Task brief →
Search the records below for the word "computer". Copy each line where it occurs.

* * * * * * * * *

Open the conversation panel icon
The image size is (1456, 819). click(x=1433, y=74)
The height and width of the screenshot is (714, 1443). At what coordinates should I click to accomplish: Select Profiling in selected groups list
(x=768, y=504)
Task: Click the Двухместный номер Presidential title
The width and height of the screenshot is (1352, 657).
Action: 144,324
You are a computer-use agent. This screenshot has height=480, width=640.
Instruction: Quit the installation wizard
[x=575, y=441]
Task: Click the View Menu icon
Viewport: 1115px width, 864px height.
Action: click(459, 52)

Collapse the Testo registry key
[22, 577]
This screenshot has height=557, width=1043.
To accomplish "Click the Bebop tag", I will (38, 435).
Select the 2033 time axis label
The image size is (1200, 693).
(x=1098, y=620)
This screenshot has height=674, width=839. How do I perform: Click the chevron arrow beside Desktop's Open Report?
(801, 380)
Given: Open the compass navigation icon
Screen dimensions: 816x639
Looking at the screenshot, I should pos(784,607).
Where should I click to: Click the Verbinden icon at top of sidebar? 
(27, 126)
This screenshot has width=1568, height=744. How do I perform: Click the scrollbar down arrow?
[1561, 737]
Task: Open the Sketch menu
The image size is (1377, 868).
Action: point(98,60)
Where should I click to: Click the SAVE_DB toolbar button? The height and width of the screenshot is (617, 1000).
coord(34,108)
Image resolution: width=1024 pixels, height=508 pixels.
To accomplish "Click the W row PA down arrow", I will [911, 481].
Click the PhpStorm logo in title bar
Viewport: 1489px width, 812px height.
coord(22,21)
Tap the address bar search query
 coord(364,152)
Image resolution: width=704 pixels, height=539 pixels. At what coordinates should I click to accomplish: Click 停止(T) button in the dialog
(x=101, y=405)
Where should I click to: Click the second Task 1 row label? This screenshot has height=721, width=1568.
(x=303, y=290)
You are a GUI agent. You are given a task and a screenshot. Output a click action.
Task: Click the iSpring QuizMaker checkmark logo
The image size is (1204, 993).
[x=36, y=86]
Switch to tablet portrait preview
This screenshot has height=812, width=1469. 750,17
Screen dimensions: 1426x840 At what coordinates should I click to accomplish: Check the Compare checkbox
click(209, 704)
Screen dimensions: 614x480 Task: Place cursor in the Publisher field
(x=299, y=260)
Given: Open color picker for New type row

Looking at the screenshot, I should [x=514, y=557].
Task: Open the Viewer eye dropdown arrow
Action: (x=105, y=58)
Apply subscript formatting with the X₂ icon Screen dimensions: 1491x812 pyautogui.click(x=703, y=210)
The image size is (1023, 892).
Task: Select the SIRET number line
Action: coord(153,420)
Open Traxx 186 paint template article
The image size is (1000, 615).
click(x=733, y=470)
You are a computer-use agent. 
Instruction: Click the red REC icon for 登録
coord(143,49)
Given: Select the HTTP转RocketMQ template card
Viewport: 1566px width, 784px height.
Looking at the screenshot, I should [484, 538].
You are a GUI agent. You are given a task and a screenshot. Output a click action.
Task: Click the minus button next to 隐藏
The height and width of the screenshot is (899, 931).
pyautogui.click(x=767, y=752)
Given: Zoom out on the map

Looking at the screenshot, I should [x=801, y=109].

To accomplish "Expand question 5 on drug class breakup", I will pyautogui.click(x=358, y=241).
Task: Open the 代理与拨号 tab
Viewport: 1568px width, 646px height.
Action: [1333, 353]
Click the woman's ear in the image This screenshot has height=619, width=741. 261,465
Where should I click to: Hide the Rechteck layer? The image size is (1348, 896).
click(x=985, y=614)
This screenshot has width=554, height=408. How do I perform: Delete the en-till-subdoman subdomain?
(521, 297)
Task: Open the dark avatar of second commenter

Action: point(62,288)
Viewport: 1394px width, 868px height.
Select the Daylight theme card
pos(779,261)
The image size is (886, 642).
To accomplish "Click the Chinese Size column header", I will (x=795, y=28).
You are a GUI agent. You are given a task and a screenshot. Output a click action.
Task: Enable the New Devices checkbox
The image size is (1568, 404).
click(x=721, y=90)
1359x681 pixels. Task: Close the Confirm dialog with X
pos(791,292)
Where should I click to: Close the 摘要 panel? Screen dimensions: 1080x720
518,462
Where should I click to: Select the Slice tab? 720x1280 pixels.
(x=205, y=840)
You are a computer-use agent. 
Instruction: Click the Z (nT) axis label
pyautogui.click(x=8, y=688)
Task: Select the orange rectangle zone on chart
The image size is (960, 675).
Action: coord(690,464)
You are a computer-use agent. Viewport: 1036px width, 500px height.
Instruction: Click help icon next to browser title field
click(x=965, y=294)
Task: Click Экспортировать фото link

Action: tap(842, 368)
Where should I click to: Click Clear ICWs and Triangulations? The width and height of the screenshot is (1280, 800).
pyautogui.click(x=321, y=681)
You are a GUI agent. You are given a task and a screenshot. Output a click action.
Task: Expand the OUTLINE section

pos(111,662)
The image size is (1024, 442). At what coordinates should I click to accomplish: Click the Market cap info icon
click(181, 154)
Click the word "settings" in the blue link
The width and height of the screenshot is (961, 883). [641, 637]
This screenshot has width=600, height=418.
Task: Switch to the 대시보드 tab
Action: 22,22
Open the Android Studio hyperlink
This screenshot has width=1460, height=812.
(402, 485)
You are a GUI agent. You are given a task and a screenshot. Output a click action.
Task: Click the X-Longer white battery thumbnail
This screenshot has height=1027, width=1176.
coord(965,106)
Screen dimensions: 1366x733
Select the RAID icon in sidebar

* * * * * * * * *

Written solution →
You are a computer-use agent. This screenshot has height=480, width=640.
You are a computer-use agent. 
You are a computer-use agent. 
You are a computer-use agent. Viewport: 1036px width, 500px height.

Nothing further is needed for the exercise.